Activity: In the records below, find the line that contains "Regulamin (89, 2485)" and repeat it, along with each line after it, exactly as written.

[Pixel coordinate grounding data]
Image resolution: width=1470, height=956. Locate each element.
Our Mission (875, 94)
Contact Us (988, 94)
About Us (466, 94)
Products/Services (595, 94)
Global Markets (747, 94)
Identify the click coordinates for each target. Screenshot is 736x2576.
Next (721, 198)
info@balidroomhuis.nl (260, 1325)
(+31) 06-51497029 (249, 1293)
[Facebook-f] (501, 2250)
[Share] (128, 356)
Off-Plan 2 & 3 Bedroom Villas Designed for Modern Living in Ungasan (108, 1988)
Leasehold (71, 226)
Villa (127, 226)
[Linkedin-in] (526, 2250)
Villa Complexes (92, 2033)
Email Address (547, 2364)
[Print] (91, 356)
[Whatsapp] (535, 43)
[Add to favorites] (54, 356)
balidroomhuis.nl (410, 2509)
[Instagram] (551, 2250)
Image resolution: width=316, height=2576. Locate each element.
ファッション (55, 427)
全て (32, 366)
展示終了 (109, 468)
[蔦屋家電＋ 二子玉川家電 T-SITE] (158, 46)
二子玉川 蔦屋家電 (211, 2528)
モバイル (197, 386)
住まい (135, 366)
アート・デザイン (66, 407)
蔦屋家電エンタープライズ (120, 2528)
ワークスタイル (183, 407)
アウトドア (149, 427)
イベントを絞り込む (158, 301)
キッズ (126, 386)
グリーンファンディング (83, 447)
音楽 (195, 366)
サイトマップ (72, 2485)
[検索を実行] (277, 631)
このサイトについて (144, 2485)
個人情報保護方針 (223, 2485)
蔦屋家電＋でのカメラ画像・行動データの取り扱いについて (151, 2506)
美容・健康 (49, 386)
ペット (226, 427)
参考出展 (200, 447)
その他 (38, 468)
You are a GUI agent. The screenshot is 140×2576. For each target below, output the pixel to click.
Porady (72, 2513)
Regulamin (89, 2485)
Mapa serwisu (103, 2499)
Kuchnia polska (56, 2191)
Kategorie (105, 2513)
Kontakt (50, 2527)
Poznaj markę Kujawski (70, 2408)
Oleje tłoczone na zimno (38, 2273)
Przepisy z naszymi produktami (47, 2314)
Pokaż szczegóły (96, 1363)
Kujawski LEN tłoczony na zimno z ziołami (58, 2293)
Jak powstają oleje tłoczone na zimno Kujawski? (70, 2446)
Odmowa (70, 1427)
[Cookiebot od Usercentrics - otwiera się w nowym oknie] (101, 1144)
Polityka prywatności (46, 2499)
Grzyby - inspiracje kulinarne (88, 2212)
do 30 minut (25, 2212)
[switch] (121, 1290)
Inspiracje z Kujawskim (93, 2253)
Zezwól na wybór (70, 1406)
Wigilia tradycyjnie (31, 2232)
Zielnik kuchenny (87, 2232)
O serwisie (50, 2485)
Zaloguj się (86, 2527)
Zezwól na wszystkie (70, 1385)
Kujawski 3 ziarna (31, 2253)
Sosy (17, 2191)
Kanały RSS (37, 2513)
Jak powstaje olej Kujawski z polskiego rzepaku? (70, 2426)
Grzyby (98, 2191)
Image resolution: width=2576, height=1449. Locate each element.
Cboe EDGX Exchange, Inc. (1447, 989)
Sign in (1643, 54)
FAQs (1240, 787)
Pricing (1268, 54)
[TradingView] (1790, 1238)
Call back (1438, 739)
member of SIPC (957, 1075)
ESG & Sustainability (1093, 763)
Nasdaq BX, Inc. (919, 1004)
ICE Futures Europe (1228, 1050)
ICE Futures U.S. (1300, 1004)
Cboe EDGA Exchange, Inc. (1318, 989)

Result of the exercise:
Regulamin (89, 2485)
Mapa serwisu (103, 2499)
Kuchnia polska (56, 2191)
Kategorie (105, 2513)
Kontakt (50, 2527)
Poznaj markę Kujawski (70, 2408)
Oleje tłoczone na zimno (38, 2273)
Przepisy z naszymi produktami (47, 2314)
Pokaż szczegóły (96, 1363)
Kujawski LEN tłoczony na zimno z ziołami (58, 2293)
Jak powstają oleje tłoczone na zimno Kujawski? (70, 2446)
Odmowa (70, 1427)
[Cookiebot od Usercentrics - otwiera się w nowym oknie] (101, 1144)
Polityka prywatności (46, 2499)
Grzyby - inspiracje kulinarne (88, 2212)
do 30 minut (25, 2212)
[switch] (121, 1290)
Inspiracje z Kujawskim (93, 2253)
Zezwól na wybór (70, 1406)
Wigilia tradycyjnie (31, 2232)
Zielnik kuchenny (87, 2232)
O serwisie (50, 2485)
Zaloguj się (86, 2527)
Zezwól na wszystkie (70, 1385)
Kujawski 3 ziarna (31, 2253)
Sosy (17, 2191)
Kanały RSS (37, 2513)
Jak powstaje olej Kujawski z polskiego rzepaku? (70, 2426)
Grzyby (98, 2191)
Image resolution: width=2576, height=1449. Locate each element.
Cboe EDGX Exchange, Inc. (1447, 989)
Sign in (1643, 54)
FAQs (1240, 787)
Pricing (1268, 54)
[TradingView] (1790, 1238)
Call back (1438, 739)
member of SIPC (957, 1075)
ESG & Sustainability (1093, 763)
Nasdaq BX, Inc. (919, 1004)
ICE Futures Europe (1228, 1050)
ICE Futures U.S. (1300, 1004)
Cboe EDGA Exchange, Inc. (1318, 989)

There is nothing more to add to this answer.